Although the mechanism of the saw-tooth sign has not been conclusively defined, this phenomenon has been ascribed to turbulent flow due to intermittent narrowing of the upper airway created by fluttering tissue. However, the present case did not show fluttering tissue on bronchoscopy. Verbraecken et al.  reported the pathophysiological aspects of sleep-disordered breathing with a focus on upper airway mechanics in obstructive or central sleep apnea, Cheyne-Stokes respiration, and obesity hypoventilation syndrome. They stated that increased upper airway collapsibility is one of the mechanisms of sleep-disordered breathing, which might be applied in the present case. In addition, the saw-tooth sign might also be associated with bronchoscopically visible edema, which could have increased airway compliance and functioned as an oscillator in the upper airway without fluttering tissue in the present case.

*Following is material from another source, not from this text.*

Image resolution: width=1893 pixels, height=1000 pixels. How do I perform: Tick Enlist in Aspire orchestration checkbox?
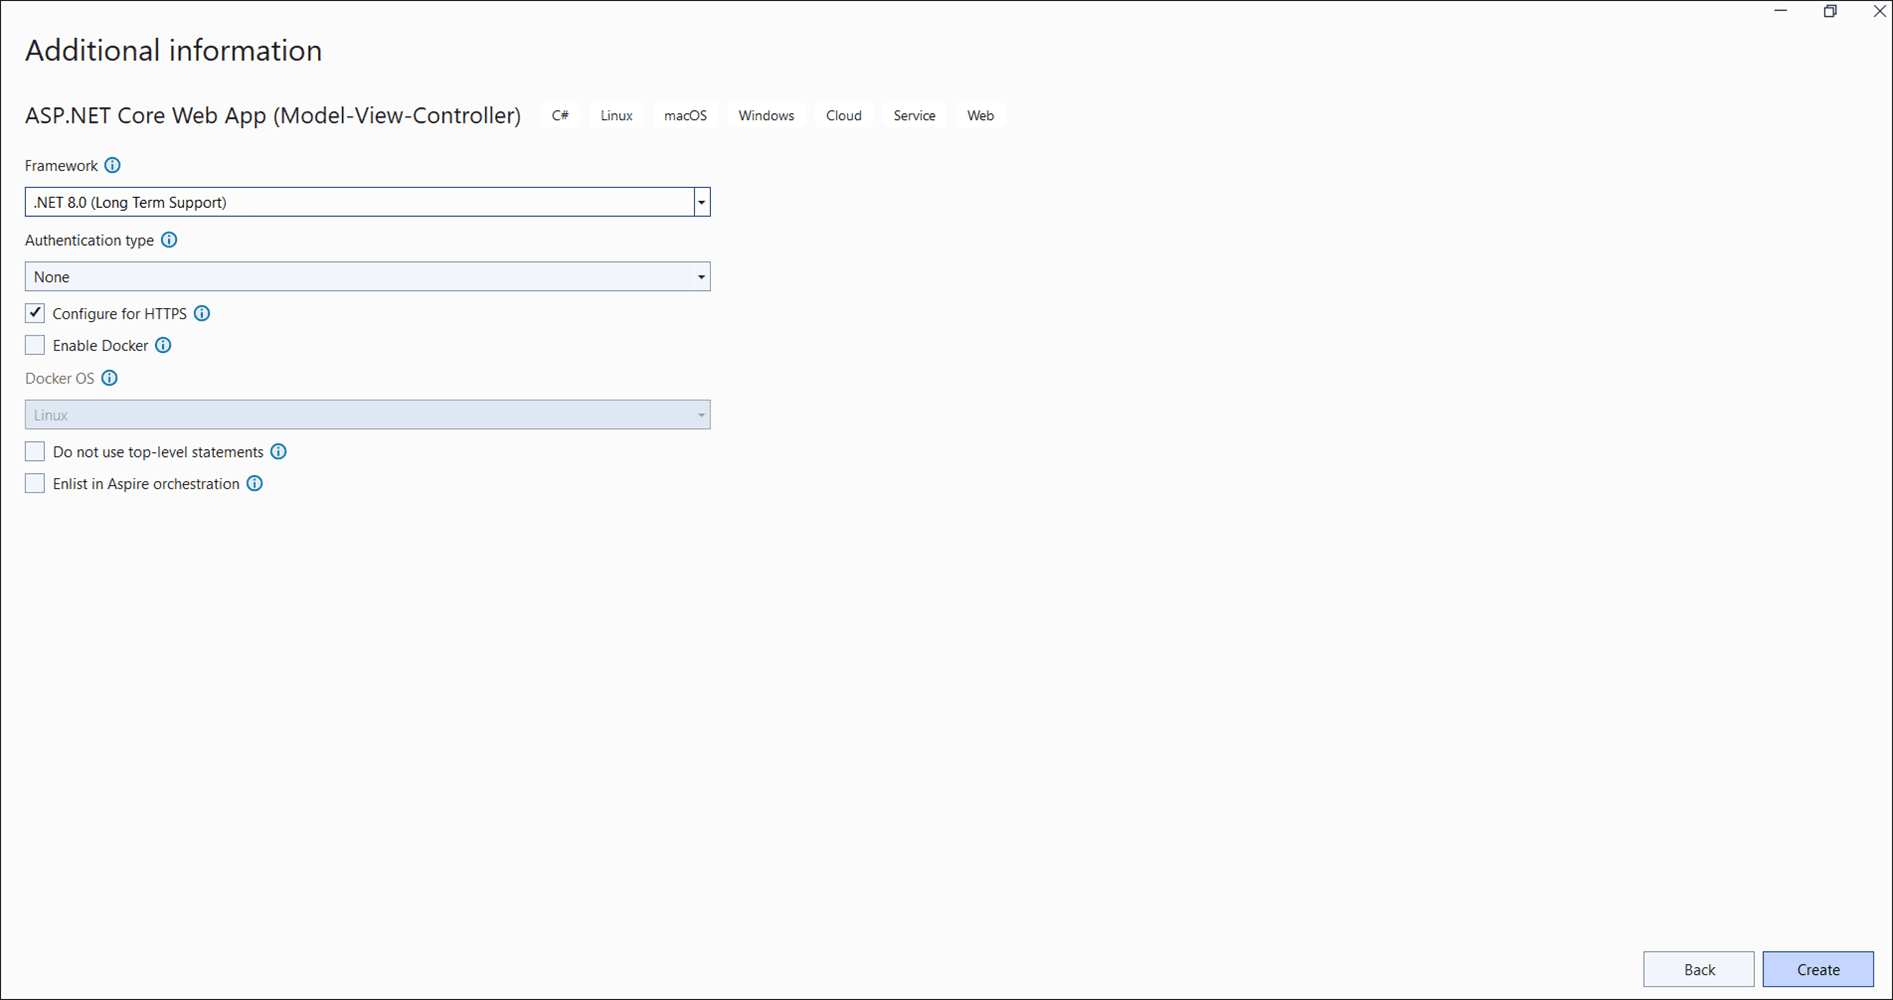35,484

The present case is the first report showing a process generating the saw-tooth sign in a patient with lung cancer, and the sign could be seen even in an intrathoracic central airway stenosis, as shown in a case with tracheobronchomalacia .
This report highlights the saw-tooth sign, which tell us that we should consider the possibility of structural and/or functional upper airway obstruction, either extrathoracic (i.e., OSAS) or involving an intrathoracic central airway when it is evident.
Written informed consent was obtained from the patient for publication of this case report and any accompanying images. A copy of the written consent is available for review by the Editor-in-Chief of the journal.